Regarding complexity
Thinking more in depth on the complexity of the above algorithm, there are two main factors that affect it, which are:
The number of students in each course (it's not necessary to know this number for the algorithm to work).
The average number of classmates found in each iteration of the algorithm.
An important part of the algorithm is the random choice of the student to be analyzed.
The worst case scenario would be when each course has 1 student. In this case (for obvious reasons I would say) the complexity would be O(N^2). If the number of students for the courses varies then this case won't happen.
An example of the worst case scenario would be when we have, let's say, 10 students, 10 courses, and 1 student for each course. We would check 10 students the first time, 9 students the second time, 8 students the third time, and so on. This brings a O(N^2) complexity.
The best case scenario would be when the first student you choose is in a course with a number of students >= N/2. In this case the complexity would be O(N) because it would stop in the first run.
An example of the best case scenario would be when we have 10 students, 5 (or more) of which are classmates, and in the first run we pick one of these 5 students. In this case we would check only 1 time for the classmates, find 5 classmates, and return true.
The average case scenario is the most interesting part (and more close to a real-world scenario). In this case there are some probabilistic calculations to make.
First of all, the chances of a student from a particular course to be picked are [number_of_students_in_the_course] / N. This means that, in the first runs it's more probable to pick a student with many classmates.
That being said, let's consider the case where the average number of classmates found in each iteration is a number smaller that N/2 (as is the length of each partition in the average case for quicksort). Let's say that the average amount of classmates found in each iteration is 10% (number taken for ease of calculations) of the remaining M students (that are not classmates of the previously picked students). In this case we would have these values of M for each iteration:
M1 = N - 0.1*N = 0.9*N
M2 = M1 - 0.1*M1 = 0.9*M1 = 0.9*0.9*N = 0.81*N
M3 = M2 - 0.1*M2 = 0.9*M2 = 0.9*0.81*N = 0.729*N and I would round it to 0.73*N for ease of calculations
M4 = 0.9*M3 = 0.9*0.73*N = 0.657*N ~= 0.66*N
M5 = 0.9*M4 = 0.9*0.66*N = 0.594*N ~= 0.6*N
M6 = 0.9*M5 = 0.9*0.6*N = 0.54*N
M7 = 0.9*M6 = 0.9*0.54*N = 0.486*N ~= 0.49*N
The algorithm stops because we have 49% of remaining students and we can't have more than N/2 classmates among them.
Obviously, in the case of a smaller percentage of average classmates the number of iterations will be greater but, combined with the first fact (the students in courses with many students have a higher probability to get picked in the early iterations), the complexity will tend towards O(N), the number of iterations (in the outer cycle in the pseudo-code) will be (more or less) constant and will not depend on N.
To better explain this scenario let's work with greater (but more realistic) numbers and more than 1 distribution.

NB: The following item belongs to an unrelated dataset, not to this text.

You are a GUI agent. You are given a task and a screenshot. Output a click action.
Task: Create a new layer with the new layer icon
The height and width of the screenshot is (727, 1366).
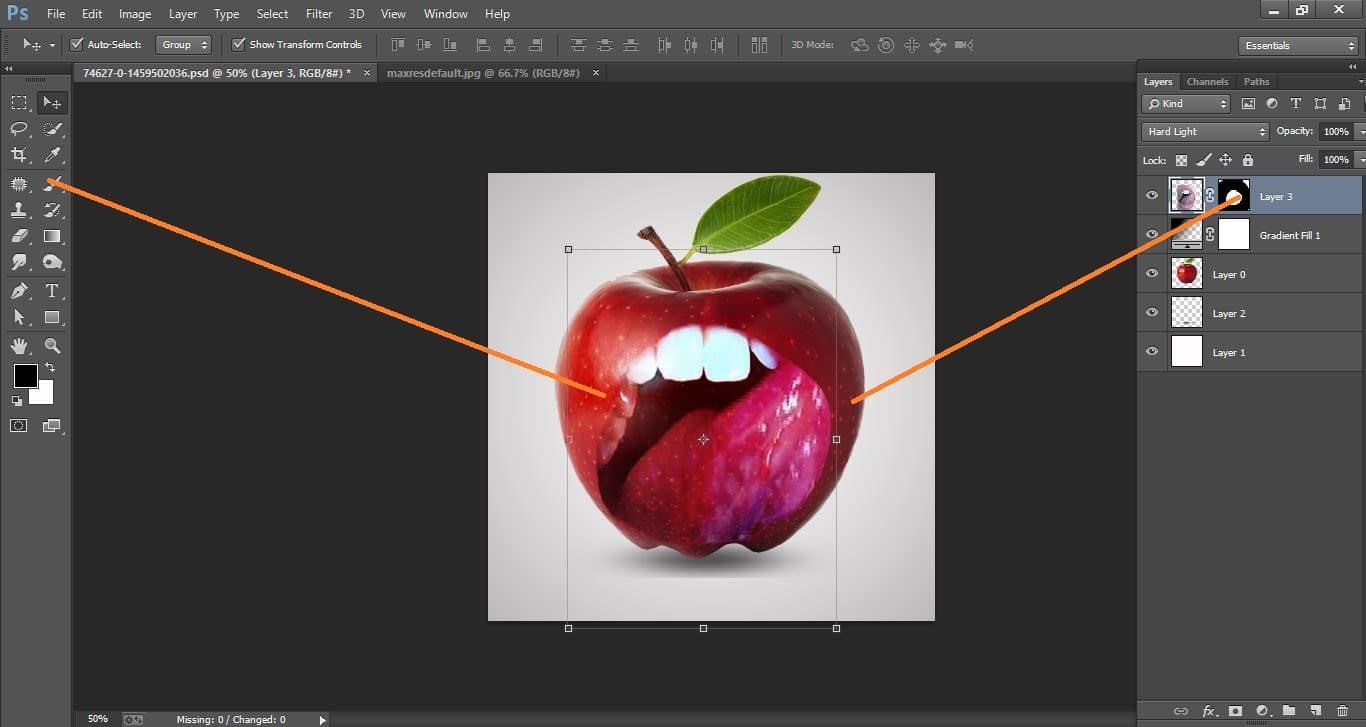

Let's say that we have 100 students (number taken for the sake of simplicity in calculations) and that these students are distributed among the courses in one of the following (hypothetical) ways (the numbers are sorted just for explanation purposes, they are not necessary for the algorithm to work):
50, 30, 10, 5, 1, 1, 1, 1, 1
35, 27, 25, 10, 5, 1, 1, 1
11, 9, 9, 8, 7, 7, 5, 5, 5, 5, 5, 5, 5, 5, 5, 3, 1
The numbers given are also (in this particular case) the probabilities that a student in a course (not a particular student, just a student of that course) is picked in the first run. The 1st case is when we have a course with half the students. The 2nd case is when we don't have a course with half the students but more than 1 course with many students. The 3rd case is when we have a similar distribution among the courses.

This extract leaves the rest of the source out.